Remember that moment. Even if you’ve never experienced one of the moments I just described, my guess is that you’ve had at least one of “those moments.” Those moments when the world suddenly looks different, all the colors become brighter, and your joy literally flows out of you. No matter how hard you try, you can’t keep your excitement inside, but it doesn’t matter because you don’t want to keep it bottled up. No, you want the whole world—or at least everyone in your five-foot radius—to know about it. Because it’s that amazing.
Those moments are both incredible and incredibly rare. Their rarity makes us appreciate them even more; however, it also leaves us longing. If only we could bottle up that feeling and save it for a rainy day. If only it would last just a little longer. If only, if only. But alas, that’s impossible. Or so I thought.
Pause for a subject change. But don’t worry; we’ll come back.
This week at the Kanakuk Institute, we learned about evangelism. In case you don’t speak “Christianese,” let me translate for you. Evangelism simply means telling others about Jesus and sharing the Gospel (to be explained later.) In multiple places in the New Testament, Christians are commanded to go and share the Gospel. It’s not optional; rather, it’s arguably the most important thing we are each called to do as believers. Having said that, I should be great at evangelizing. I should love to share my faith with others.
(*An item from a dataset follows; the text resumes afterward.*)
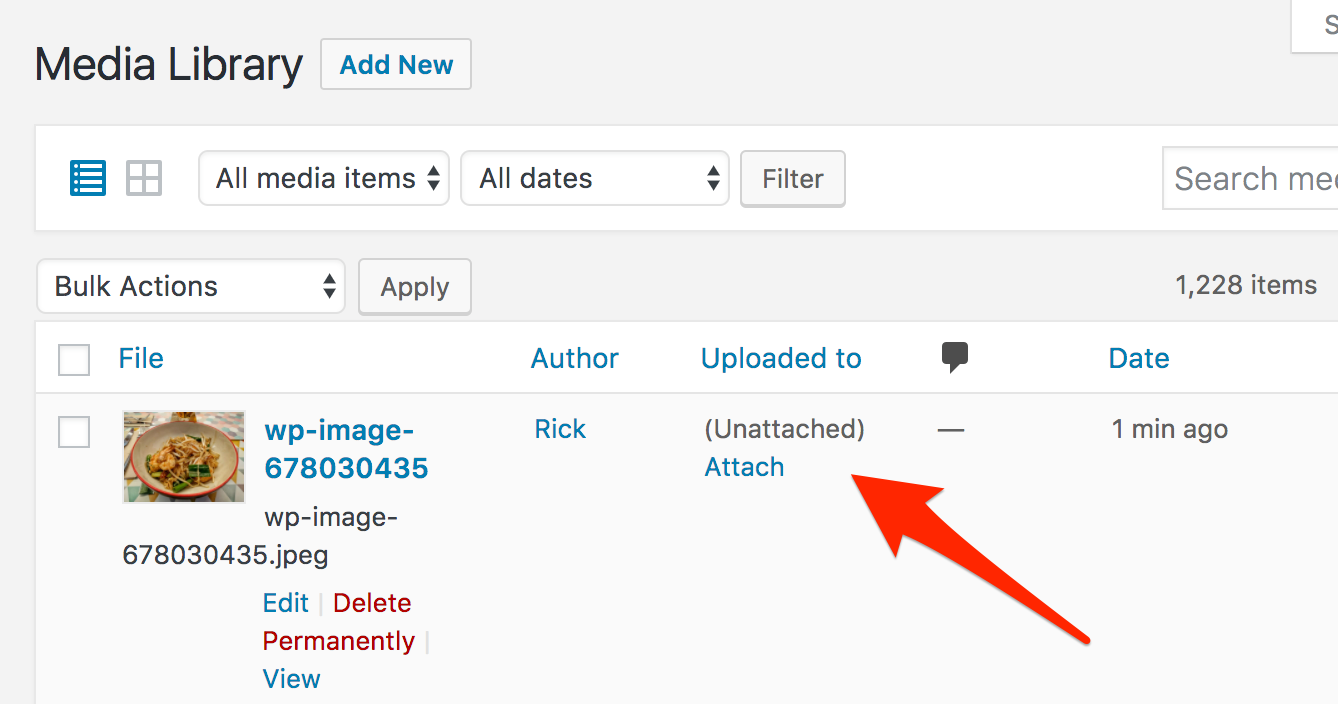This screenshot has width=1338, height=704.
Task: Open the All dates dropdown
Action: (x=594, y=178)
I should be chomping at the figurative bit for opportunities, right?
Wrong… At least until last Thursday.
You see, I never wanted to share my faith because, well, I wasn’t enjoying it. Yes, I knew on a cerebral level that God is good and faithful; I’d even experienced it several times. Yes, I knew I would spend eternity with Him and that this would be awesome. I understood theoretically that Christianity was the answer to all of my—and the world’s—problems, but my reality didn’t seem to line up. Although I knew Jesus and had Him as my Savior, I still felt lost, like I was missing something, but I had no idea how to find it… or even what it was. And if I, as a Christian, wasn’t experiencing freedom, wasn’t full of joy and peace and contentment, if I wasn’t “feeling it,” so to speak, why would anyone else want to become a Christian? And why would I want to share my faith? It’d be like trying to sell a product that I had never used or with which I wasn’t fully satisfied. Simply put, it would have felt like a lie. So instead, I kept my faith to myself, trying desperately to get my life on track in the vain hope that one day, if I tried long enough, if I worked hard enough, if I was good enough, I would find what I was looking for. And maybe I wouldn’t feel so empty anymore. Hopefully.
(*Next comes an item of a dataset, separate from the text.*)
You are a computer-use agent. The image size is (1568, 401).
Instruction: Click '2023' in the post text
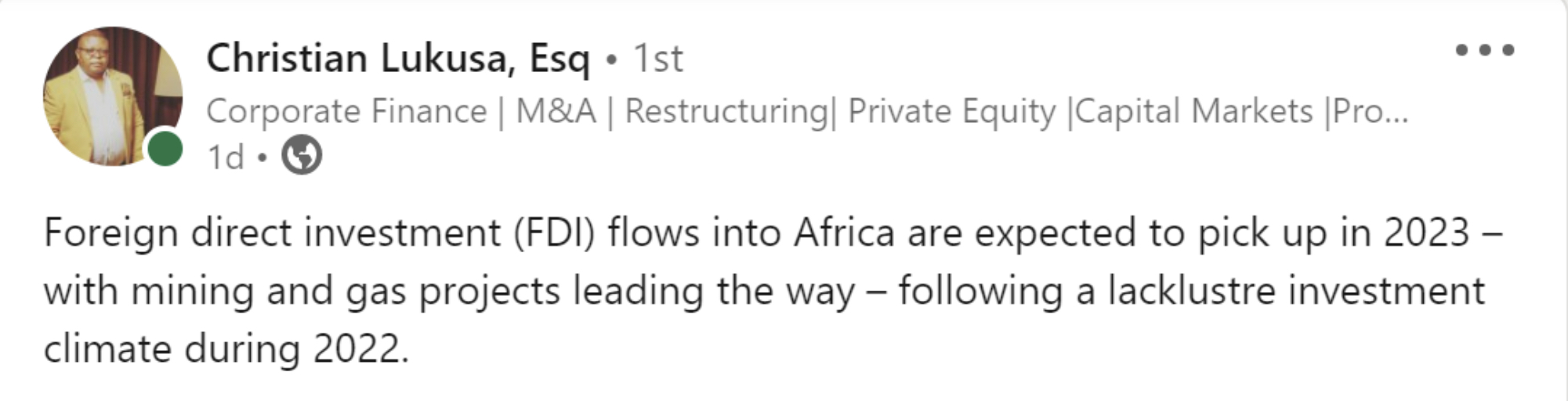[x=1425, y=233]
So now we’re going back to where we left off with “those moments.” When I was in 8th grade, I had the most important “that moment” of my life. I understood the truth of the Gospel—that Jesus loves me, He died for me, and His grace saves me—and it was incredible, like passing a test, getting asked out, and Christmas morning all rolled into one and then times infinity! I felt joy, peace, excitement, contentment; all of a sudden I was alive. And it was AWESOME! I loved Jesus and wanted everyone to know about Him.
But then something changed. I started to grow in my faith, but as I did, I began to believe that my faith was dependent on things I did rather than what Christ did for me. I needed to “make God happy” by how I lived my life rather than by simply giving Him my life. I got sucked into the trap of religion and, as a result, misplaced the relationship. As Revelation 2:4 says, I had forgotten my “first love” and, what’s worse, I didn’t know what to do about it.
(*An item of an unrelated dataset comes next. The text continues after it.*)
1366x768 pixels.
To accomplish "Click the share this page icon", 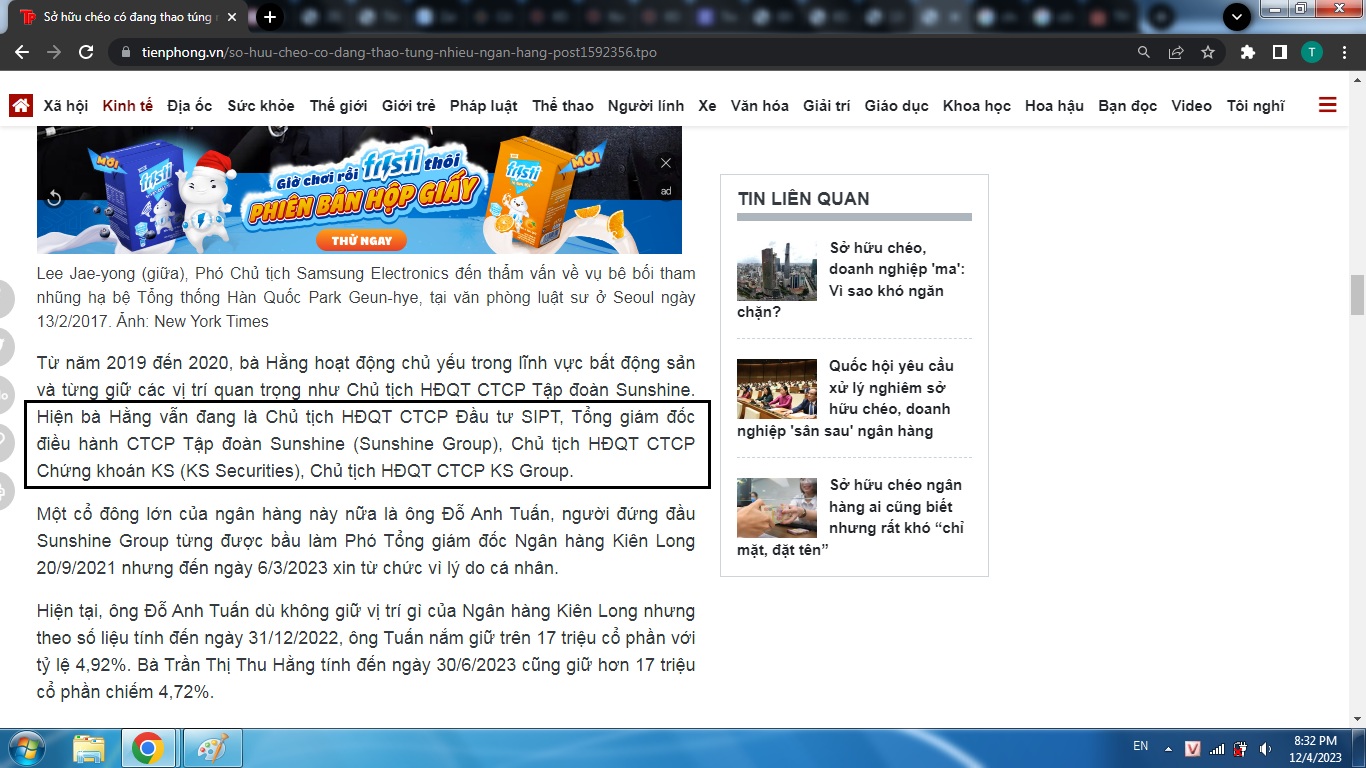I will click(1176, 52).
Cut to last Thursday night. When I rediscovered the Gospel.
You’re a mess. You can’t fix yourself. But even though you’re a mess, Jesus loves you. Jesus died to save you. Only He can fix you. His grace alone can save you.
So what does this have to do with evangelism? And why does this matter? Well, it has everything to do with evangelism. And it’s the only thing that matters.
You see, God created us for a relationship with Him. His greatest desire is that we would desire Him. But we are sinners and not capable of a relationship with God on our own. So God sent Jesus who brought the Gospel. Jesus loves us, He died for us, and we are saved and brought into a right relationship with God though His grace alone. That’s not just the “Good News;” it’s the best news ever. And because it’s the best news, and because God desires a relationship with everyone, we shouldn’t just keep it to ourselves. On the contrary, we need to tell everyone all the time!
Now we return once more to “that moment.” If you’ve never experienced “that moment” with Jesus, if you’ve never taken hold of the Gospel and received this grace Jesus offers, then I encourage you—nay, implore you with all I am—don’t miss this! Ask Him to be your Savior and give your life to Him. It will be the BEST decision you ever make. Guaranteed.
And if you have experienced “that moment” but, like me, have lost sight of it, then run to Him; run back to His Gospel. Ask Him to make it new to you again. And then (I know this sounds crazy, but believe me that it’s awesome), go share it with someone.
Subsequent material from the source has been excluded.